──────── Exercise text ────────

What are the opportunities you’re looking at?

Narbe Alexandrian:

We’ve developed a five-wave process that we’ve seen many geographies go through.

Typically, in a brand-new geography you see cultivation really step up. Licenses are scare. If you’re a first-mover, you have that advantage. It takes about 18-24 months to get going. If you have the license first, you have that advantage. If you’re license number 200, you don’t. The value of that license doesn’t really stand.

The second stage is ancillary. The extractors, the technology, media platforms that push the cultivators, the farmers, forward. We think the ancillary industry is about three times that of the core cultivation industry. Then you have the consumer packaged goods industry which we’re starting to see right now. If you look at the OCS, even the US catalogue of products, it’s the Sears catalogue of products. They all look the same. Rarely do you see a brand really speaking to the consumer, saying this is the persona we’re going after. This is the “Yoga Mom” [persona]. It’s not our customer base, because I might buy it and I’m not flexible at all, but the “Yoga Mom” itself, is who you are going after – it’s peaceful, serenity – that’s what you’re going after. The value you are trying to generate. That’s what you seeing in the U.S., especially on the west coast.

──────── Source information ────────

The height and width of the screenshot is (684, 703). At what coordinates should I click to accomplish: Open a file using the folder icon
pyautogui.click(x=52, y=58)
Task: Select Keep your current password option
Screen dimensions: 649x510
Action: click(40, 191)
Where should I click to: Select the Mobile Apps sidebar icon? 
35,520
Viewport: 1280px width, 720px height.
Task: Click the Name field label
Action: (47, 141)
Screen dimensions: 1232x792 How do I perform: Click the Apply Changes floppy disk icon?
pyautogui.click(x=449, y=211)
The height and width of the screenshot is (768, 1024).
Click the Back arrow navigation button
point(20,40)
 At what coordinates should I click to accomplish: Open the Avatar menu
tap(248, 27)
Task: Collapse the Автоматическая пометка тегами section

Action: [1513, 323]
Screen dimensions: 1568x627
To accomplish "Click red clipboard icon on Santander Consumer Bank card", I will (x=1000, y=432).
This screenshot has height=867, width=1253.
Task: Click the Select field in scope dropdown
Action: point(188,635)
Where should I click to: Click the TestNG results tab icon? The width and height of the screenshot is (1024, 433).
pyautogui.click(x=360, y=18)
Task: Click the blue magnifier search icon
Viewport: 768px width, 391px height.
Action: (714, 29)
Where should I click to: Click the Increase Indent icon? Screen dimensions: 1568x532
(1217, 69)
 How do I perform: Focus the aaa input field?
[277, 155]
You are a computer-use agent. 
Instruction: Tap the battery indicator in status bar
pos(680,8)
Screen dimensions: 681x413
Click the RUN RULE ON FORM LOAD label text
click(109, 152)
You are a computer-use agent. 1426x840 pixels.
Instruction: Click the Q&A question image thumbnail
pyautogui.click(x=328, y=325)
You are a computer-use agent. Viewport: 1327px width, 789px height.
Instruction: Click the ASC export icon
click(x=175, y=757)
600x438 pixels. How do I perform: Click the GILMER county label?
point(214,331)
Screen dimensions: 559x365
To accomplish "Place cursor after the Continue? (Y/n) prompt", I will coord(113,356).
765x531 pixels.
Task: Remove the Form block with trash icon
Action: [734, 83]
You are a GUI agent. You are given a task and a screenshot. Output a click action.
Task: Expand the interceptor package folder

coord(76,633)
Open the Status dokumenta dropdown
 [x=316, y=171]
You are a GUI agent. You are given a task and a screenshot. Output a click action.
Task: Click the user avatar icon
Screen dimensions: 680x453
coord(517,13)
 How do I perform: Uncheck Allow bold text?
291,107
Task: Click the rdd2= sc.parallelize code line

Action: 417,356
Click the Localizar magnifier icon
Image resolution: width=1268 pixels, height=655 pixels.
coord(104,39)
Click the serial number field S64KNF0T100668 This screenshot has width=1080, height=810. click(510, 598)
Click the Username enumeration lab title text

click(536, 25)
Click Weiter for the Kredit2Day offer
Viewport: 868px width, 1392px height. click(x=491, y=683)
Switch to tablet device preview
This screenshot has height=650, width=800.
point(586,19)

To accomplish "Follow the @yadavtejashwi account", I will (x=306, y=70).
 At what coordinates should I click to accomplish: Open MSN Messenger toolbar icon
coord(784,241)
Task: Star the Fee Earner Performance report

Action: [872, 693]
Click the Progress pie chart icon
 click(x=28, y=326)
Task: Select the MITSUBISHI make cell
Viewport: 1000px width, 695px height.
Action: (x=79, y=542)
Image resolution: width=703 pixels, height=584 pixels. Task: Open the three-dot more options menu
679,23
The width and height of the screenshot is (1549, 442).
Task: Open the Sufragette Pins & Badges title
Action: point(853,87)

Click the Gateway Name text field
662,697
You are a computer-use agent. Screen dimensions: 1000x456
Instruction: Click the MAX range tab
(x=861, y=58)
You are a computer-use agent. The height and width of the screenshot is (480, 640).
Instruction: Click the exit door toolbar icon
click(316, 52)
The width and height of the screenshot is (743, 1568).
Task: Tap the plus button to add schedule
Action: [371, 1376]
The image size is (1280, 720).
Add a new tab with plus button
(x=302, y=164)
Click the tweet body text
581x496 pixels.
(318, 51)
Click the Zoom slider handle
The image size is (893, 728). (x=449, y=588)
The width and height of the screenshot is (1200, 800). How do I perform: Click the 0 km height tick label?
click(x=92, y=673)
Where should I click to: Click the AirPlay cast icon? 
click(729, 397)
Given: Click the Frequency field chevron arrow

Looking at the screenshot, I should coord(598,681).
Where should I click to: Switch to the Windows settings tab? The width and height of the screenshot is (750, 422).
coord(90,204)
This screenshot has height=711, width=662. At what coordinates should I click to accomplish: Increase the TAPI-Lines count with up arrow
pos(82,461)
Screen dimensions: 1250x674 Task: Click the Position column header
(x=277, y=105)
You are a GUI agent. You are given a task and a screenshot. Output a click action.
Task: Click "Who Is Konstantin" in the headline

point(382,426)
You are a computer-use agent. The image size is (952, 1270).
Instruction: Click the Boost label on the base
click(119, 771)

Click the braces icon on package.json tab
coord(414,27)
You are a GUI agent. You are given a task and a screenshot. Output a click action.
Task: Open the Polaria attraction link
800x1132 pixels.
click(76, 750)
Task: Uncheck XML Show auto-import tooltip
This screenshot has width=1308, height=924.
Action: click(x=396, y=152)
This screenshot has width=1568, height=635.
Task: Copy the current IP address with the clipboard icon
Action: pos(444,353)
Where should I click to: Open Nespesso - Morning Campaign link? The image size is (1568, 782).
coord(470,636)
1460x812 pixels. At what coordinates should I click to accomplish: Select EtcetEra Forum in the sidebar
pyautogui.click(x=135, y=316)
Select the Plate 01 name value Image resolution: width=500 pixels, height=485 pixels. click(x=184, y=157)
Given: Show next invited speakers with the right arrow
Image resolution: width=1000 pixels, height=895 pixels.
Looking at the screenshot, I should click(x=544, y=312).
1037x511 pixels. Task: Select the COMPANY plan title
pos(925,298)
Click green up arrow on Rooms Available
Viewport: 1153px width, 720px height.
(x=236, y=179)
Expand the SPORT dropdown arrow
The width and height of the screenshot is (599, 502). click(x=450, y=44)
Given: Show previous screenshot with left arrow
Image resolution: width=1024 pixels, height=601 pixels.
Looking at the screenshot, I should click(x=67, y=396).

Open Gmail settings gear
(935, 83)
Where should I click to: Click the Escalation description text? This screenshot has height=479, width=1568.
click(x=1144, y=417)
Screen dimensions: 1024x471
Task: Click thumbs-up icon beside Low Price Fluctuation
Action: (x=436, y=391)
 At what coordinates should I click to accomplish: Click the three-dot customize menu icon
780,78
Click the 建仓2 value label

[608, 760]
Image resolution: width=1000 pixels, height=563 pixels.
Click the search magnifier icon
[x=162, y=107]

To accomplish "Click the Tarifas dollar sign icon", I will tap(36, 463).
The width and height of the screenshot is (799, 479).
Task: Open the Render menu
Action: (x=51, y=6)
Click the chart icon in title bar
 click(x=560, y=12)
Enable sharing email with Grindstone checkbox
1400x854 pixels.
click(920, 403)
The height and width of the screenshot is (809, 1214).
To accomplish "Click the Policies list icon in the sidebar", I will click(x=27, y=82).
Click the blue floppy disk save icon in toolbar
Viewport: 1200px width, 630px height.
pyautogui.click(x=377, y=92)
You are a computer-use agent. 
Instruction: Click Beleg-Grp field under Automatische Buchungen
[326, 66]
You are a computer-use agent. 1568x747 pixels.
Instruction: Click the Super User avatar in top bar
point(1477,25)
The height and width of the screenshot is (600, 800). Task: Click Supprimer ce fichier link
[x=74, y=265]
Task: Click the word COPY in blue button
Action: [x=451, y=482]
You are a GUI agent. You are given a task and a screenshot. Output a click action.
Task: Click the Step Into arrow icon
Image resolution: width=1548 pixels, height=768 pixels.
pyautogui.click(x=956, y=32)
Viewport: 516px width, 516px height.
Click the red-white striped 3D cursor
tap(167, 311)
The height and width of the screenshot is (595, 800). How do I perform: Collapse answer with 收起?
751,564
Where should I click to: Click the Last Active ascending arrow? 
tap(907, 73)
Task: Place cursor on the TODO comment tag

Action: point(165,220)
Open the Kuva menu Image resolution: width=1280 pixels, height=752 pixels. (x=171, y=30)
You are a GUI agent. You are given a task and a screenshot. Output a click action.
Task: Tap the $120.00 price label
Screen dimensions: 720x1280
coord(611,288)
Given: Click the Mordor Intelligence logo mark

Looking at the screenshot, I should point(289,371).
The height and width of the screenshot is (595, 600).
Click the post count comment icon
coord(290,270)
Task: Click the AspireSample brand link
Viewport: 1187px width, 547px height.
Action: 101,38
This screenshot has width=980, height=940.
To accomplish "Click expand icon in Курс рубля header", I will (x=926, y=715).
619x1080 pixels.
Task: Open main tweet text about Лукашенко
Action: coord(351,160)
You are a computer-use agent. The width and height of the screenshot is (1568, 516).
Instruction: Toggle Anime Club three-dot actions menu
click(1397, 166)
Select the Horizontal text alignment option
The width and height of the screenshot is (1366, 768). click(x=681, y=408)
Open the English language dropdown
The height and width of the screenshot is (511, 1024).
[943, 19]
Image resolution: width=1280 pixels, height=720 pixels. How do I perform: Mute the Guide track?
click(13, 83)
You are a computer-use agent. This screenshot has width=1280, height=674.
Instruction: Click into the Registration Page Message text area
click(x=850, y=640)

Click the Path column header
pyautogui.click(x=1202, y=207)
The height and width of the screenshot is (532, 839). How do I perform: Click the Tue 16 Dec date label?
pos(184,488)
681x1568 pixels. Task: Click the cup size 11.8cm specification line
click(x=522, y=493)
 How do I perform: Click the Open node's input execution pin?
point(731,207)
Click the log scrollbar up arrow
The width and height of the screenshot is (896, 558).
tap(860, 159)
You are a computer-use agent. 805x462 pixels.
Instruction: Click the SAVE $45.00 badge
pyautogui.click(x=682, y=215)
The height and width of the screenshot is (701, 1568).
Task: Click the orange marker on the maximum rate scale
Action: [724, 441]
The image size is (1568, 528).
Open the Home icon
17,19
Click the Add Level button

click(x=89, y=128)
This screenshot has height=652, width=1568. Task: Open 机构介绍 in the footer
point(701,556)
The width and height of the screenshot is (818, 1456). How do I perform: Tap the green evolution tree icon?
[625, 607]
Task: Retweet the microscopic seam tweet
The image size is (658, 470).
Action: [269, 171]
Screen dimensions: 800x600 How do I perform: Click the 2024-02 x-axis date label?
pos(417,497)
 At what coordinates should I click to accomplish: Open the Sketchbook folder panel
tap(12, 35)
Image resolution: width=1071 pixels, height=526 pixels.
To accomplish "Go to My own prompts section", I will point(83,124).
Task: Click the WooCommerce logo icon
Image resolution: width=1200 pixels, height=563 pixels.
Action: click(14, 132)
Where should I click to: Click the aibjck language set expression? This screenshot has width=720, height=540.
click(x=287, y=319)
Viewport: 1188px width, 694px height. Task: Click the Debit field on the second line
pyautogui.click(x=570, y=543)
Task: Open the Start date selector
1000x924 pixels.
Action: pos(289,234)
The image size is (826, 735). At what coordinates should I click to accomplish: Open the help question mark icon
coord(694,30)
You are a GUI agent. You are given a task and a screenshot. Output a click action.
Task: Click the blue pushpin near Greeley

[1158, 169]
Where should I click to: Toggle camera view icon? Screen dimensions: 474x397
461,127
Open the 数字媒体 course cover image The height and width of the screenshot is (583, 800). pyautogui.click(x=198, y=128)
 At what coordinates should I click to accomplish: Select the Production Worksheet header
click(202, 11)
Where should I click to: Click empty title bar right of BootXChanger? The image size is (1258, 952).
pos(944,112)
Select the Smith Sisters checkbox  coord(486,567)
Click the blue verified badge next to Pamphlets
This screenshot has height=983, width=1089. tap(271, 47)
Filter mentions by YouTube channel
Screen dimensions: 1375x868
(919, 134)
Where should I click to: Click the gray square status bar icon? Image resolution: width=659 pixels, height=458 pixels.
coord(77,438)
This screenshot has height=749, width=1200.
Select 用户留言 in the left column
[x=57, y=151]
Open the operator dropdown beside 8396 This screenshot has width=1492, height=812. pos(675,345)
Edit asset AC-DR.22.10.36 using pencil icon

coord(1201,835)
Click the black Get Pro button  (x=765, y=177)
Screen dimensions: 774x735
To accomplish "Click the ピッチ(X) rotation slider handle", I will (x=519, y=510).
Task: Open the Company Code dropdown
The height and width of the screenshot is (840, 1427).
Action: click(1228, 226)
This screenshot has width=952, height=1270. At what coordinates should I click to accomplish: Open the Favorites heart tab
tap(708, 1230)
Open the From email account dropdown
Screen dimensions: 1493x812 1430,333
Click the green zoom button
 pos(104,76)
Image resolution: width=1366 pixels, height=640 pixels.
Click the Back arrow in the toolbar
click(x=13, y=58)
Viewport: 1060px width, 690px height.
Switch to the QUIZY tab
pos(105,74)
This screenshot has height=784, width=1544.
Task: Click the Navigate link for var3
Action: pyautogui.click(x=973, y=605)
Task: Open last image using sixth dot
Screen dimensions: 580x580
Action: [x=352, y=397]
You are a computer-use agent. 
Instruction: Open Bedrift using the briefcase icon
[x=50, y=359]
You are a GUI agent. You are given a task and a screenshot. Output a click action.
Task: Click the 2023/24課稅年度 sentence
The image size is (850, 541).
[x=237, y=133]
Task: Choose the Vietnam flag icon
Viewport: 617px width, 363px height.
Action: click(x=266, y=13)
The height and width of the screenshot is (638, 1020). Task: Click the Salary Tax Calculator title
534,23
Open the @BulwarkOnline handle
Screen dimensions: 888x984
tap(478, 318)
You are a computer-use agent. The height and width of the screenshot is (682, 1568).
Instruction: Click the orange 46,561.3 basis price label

────────

Exercise tasks >>
A: In the interview text about the five-wave process, how big does the speaker think the ancillary industry is compared with core cultivation?
B: Write a continuation of the interview about the five-wave process, picking up after its last sentence.

Results by task >>
A: About three times the size of the core cultivation industry.

B:
The fourth wave is medical, we think it’s the biggest. We just haven’t seen it come out yet.

The fifth wave is mass market. In 10-15 years, your Coke and Pepsis beat up the small entrepreneurs trying to get into the space. When we get there, it’s going to be very scary for entrepreneurs.

Are you still seeing opportunities for the kinds of VC investing you want to be doing in Canada?

Narbe Alexandrian:

Absolutely. I definitely think so.

The thing you take for granted in Canada, is that this is the hotbed for innovation. Right now, we have the leg up against anyone else in the world. We can innovate on product. Right now, if you look at the product in California, it’s known for brands. But if you walk through the facilities, they are sub-standard compared to what you see in Canada.

In Canada, we actually have a leg up. We have an advantage to create new forms of CBD and THC consumption. It’s not CBD in hummus, but it’s CBD that you can inject — not inject like for pleasure, but inject for serious arthritis patients that have issues with their joints, so that the only way they can get that solved is to go straight to the joint.

You can see all these new innovations come out from Canada. We really, truly have the ability to corner the market and own it, so long as we can find a way of getting into the U.S. and pushing our product into this massive population versus trying to play in this small playground of 30-odd million people.

Where are people accessing capital in the lull that is happening right now?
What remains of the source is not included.